La stratégie de promotion musicale s’est principalement transportée sur le Web. Les musiciens utilisent les plateformes de diffusion comme YouTube, Soundcloud et Bandcamp pour publier du contenu et annoncent les évènements à venir sur Facebook. Conscients des algorithmes des réseaux sociaux, leur stratégie web est généralement planifiée des semaines, voire des mois, à l’avance.

Les pratiques de l’industrie sont similaires. YouTube est encore la plateforme la plus utilisée par les internautes pour écouter de la musique en continu, rappelle la directrice marketing et promotion chez Audiogram, Alixe Hennessey Dubuc. « Notre plus gros défi, c’est de susciter la curiosité, d’être capables d’aller chercher une première écoute », explique-t-elle. La maison de disques, qui collabore avec une cinquantaine d’artistes, dont Isabelle Boulay et Alex Nevsky, compte plus de 13 000 abonnés sur sa chaîne YouTube en plus d’être en lien constant avec les gros joueurs de musique en ligne comme Apple et Spotify.
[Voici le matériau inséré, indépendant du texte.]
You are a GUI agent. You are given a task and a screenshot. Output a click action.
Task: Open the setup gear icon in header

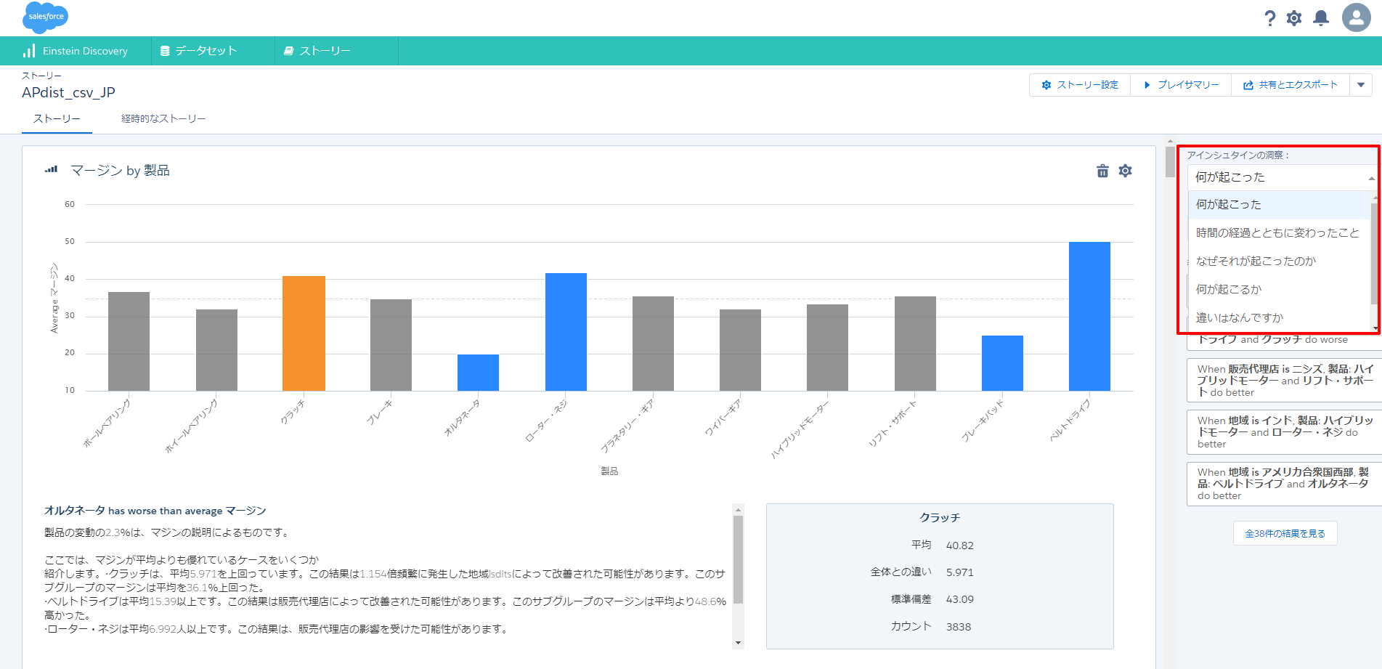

Les ardeurs des nouveaux venus doivent parfois être ralenties par la maison de disques parce que la promotion est un long processus, ce qui exige une certaine sensibilité avec l’artiste, souligne Alixe Hennessey Dubuc. « Il faut gérer beaucoup d’attentes, les choses prennent parfois plus de temps à s’installer qu’on le voudrait », affirme-t-elle. La directrice marketing rappelle que plusieurs mois se sont écoulés avant que la chanson On leur a fait croire, d’Alex Nevsky ne fasse sensation sur le Web et à la radio.

Donner une image aux sons

Même si les musiciens se dévouent à un art sonore, leur promotion est avant tout visuelle. Le vidéoclip demeure un moyen important afin de se faire remarquer, affirme Alixe Hennessey Dubuc.

Elle explique que les clips qui comportent un concept intéressant visuellement ont plus de chances d’être partagés par des blogues et des médias. « Les vidéos sont une partie importante de ta promotion, c’est une accroche », croit Shaun Pouliot de Young Critters. Leur chanson Wild One est d’ailleurs accompagnée d’une vidéo ludique où apparaît un danseur affublé d’un masque de dinosaure. De son côté, Mr. Walter s’est associé à des artistes visuels pour faire la couverture de chansons parues l’an dernier. La formation indie s’était donné le défi de lancer une nouvelle pièce chaque mois pendant un an. Le concept avait culminé par un concert en octobre 2016 où les douze images de couverture ont été exposées.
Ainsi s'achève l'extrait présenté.